**EXERCISE PROMPT:** Each entry below should be written out exactly as it is, with no pictures.

# # # #

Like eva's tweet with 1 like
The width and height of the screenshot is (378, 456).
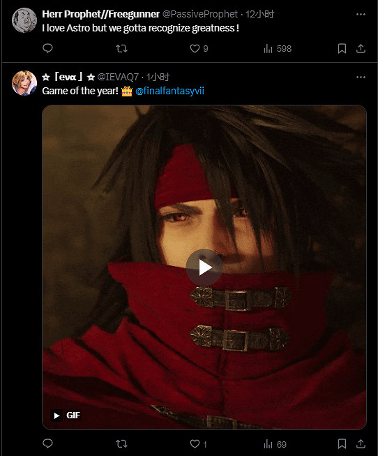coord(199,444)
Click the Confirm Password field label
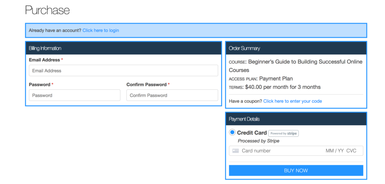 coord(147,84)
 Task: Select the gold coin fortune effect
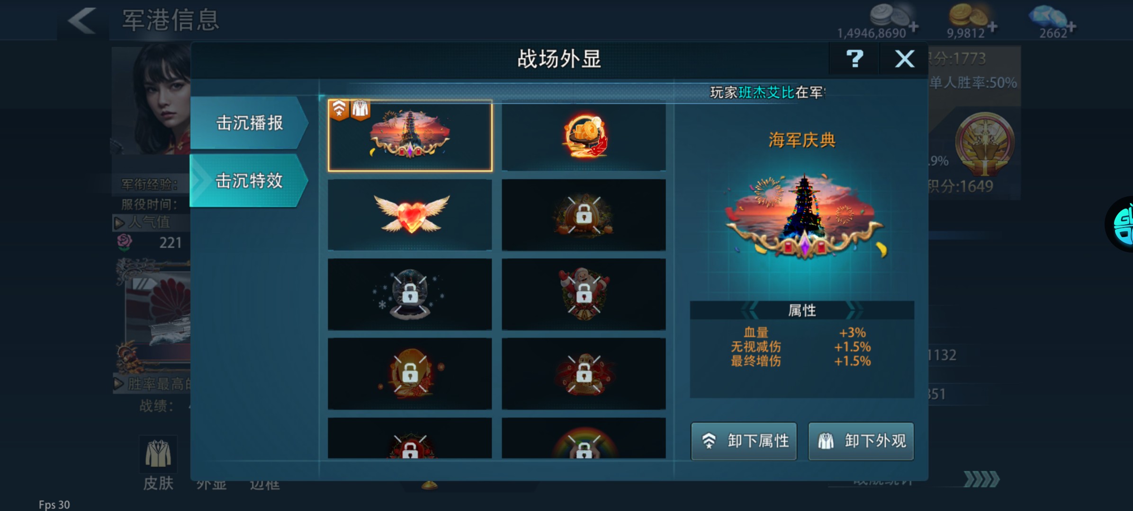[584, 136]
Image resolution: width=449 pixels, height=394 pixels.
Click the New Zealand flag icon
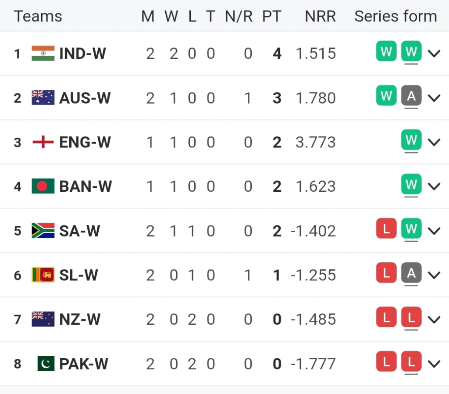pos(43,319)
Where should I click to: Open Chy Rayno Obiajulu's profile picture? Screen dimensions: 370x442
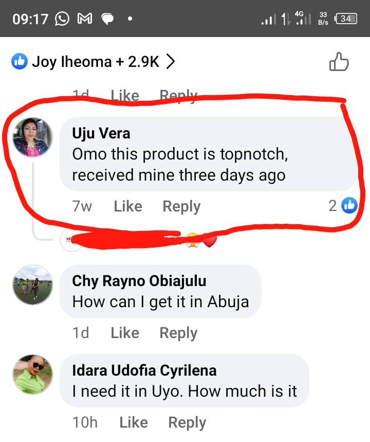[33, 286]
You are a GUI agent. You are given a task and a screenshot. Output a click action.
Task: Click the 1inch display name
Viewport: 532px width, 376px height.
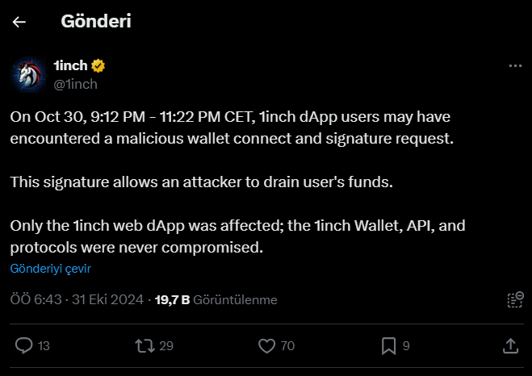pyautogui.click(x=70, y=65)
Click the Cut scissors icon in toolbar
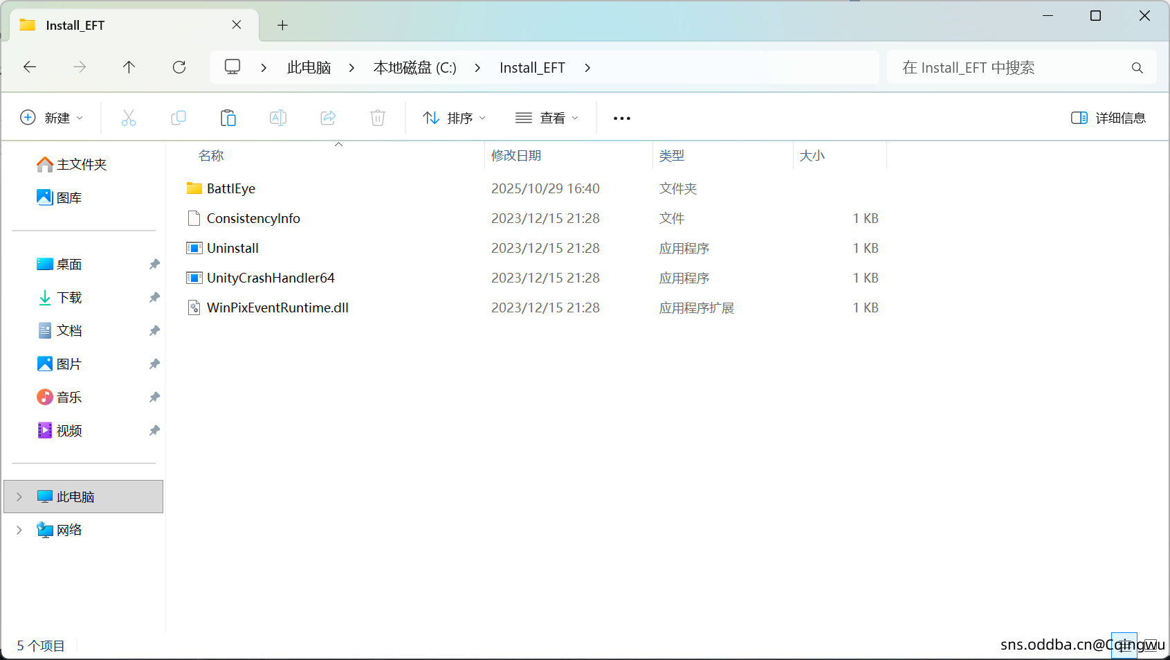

# # # #

**TASK ANSWER:**
Like eva's tweet with 1 like
The width and height of the screenshot is (378, 456).
coord(199,444)
Click the Confirm Password field label
 coord(147,84)
 Task: Select the gold coin fortune effect
[584, 136]
Image resolution: width=449 pixels, height=394 pixels.
Click the New Zealand flag icon
pos(43,319)
Where should I click to: Open Chy Rayno Obiajulu's profile picture? Screen dimensions: 370x442
[33, 286]
You are a GUI agent. You are given a task and a screenshot. Output a click action.
Task: Click the 1inch display name
Viewport: 532px width, 376px height.
pyautogui.click(x=70, y=65)
Click the Cut scissors icon in toolbar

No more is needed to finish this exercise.